TPG3 – Annotated Links
September 3rd, 2007 by eleanor - Annotated Links TPG3
Art and Travel
The Art of Travel – Alain de Botton’s The Art of Travel is not a guide to travelling but an exploration of the role of travel, broadly understood, in the lives and work of some eminent artists and writers. He writes “the most effective means of pursuing this conscious understanding [of beauty] was by attempting to describe beautiful places through art, by writing about or drawing them, irrespective of whether one happened to have any talent for doing so.”Mostly focuses on 19th century artists. Buy from Amazon The book was also made into a Television series
Non-Places of Travel in Visual Art – art created with “non-places” as a site for work especially when dealing with themes of lost identity/travel/anonynimity. ” These artists choose them as subjects because, despite their initial bleakness, these non-places have something to say to us. Although a non-place, a lack of place, may signify a loss of identity, it simultaneously creates its own unique experience of new and previously unexpected identities.” by Edita Marelic
Space is the Place – an exhibit in scottsdale, Az that gathers together artists interested in the ulitmate frontier: space travel
Franz Ackermann – “His work frequently deals with the double side of tourism- the glamour, speed and consumption of international travel but also the detritus, architectural scarring and garbage that it leaves behind, and his installations often take on the appearance of strange advertisements for a global tourism industry run amok.”
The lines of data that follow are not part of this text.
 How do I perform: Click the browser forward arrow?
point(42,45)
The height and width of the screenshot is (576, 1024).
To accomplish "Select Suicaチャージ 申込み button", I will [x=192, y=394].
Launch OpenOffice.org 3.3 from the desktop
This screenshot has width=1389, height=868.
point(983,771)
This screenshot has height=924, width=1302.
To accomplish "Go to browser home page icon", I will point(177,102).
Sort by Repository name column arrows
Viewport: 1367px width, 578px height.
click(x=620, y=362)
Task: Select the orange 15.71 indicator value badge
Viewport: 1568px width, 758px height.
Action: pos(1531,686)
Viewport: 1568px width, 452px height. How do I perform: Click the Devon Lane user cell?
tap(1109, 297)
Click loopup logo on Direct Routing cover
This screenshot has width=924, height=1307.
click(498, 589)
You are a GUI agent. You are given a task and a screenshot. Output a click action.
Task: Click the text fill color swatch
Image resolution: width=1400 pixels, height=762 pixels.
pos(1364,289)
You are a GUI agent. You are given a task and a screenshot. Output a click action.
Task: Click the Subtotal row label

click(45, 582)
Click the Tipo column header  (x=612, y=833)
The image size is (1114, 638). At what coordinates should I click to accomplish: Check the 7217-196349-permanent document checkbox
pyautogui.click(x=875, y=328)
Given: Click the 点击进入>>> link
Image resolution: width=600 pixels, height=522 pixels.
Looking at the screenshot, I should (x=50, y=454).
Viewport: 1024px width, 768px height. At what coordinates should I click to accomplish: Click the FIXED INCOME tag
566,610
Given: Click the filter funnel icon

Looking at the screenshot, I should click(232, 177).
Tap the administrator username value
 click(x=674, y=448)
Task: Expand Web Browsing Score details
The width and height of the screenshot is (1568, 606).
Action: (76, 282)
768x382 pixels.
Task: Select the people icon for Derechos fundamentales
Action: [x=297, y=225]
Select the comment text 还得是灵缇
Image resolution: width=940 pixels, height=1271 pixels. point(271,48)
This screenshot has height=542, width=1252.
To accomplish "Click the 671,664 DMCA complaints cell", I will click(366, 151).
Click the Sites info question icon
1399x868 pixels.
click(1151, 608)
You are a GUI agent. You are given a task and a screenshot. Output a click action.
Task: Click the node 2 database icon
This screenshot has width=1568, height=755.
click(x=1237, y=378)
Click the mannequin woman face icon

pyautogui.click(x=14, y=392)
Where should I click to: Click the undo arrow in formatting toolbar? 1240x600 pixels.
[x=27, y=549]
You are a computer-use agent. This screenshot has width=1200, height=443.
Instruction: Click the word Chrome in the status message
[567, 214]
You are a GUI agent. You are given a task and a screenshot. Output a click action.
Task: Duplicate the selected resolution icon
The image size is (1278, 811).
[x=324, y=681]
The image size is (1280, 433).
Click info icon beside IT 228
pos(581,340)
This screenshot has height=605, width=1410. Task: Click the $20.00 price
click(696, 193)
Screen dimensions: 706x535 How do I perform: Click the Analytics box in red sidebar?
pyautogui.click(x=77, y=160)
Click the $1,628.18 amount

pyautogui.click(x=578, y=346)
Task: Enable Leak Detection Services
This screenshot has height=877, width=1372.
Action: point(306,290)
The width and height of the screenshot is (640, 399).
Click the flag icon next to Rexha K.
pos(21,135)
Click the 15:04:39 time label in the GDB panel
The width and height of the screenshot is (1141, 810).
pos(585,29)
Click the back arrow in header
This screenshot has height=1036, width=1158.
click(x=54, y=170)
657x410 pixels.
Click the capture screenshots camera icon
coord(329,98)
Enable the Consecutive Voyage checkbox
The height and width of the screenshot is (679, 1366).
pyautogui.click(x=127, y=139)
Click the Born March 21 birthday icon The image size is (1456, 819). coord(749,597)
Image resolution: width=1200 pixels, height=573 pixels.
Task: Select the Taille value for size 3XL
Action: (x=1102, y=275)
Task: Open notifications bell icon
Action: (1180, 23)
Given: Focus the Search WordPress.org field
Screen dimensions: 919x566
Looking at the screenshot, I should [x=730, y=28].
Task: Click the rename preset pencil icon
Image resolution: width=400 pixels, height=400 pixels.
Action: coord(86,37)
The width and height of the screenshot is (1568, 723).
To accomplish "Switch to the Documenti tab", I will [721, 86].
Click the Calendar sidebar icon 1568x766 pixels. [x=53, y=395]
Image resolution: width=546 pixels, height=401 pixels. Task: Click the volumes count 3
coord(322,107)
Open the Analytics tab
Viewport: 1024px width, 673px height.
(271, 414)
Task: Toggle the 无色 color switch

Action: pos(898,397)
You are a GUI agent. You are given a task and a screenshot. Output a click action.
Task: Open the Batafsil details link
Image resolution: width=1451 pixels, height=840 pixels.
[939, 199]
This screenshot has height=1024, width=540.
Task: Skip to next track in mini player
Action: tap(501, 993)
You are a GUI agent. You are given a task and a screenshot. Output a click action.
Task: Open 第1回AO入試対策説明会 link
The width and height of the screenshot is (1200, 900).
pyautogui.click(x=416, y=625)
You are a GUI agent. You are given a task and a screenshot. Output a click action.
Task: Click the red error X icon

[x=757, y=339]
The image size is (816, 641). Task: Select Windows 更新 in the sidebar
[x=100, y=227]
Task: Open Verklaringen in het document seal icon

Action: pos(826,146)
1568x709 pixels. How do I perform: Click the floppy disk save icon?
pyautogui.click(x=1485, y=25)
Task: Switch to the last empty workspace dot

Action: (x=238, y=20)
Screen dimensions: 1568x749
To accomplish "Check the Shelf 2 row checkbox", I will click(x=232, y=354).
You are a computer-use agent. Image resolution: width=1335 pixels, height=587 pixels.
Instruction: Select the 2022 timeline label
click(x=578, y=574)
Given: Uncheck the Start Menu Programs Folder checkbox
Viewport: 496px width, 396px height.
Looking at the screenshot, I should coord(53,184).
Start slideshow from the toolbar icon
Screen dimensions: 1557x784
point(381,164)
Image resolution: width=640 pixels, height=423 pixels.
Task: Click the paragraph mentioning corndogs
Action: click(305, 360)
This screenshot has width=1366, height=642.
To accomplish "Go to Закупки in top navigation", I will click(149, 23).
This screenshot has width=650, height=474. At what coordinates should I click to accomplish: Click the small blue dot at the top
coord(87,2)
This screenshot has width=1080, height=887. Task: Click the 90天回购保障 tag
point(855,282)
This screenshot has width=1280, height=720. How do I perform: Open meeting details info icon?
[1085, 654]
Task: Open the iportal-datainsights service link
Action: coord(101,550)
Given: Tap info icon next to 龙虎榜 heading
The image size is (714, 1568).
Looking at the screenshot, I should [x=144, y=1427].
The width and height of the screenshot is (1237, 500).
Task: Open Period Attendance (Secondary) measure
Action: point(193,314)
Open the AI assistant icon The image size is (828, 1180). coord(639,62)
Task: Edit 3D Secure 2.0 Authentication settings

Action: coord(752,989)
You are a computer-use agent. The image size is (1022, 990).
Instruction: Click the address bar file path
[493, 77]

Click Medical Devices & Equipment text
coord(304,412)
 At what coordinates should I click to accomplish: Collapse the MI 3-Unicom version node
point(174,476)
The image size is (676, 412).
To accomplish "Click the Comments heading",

Angela Bulloch- a review of this Young British Artist’s show where she played a videotape, shot first from inside an airplane then from inside a car, recording the entire journey made by the artist to arrive at the gallery.
William Kentridge - William Kentridge uses drawing as a means for story-telling, often dealing with city life, and propelled by his conscience. He is “interested in…an art of ambiguity, contradiction, uncompleted gestures and uncertain endings.”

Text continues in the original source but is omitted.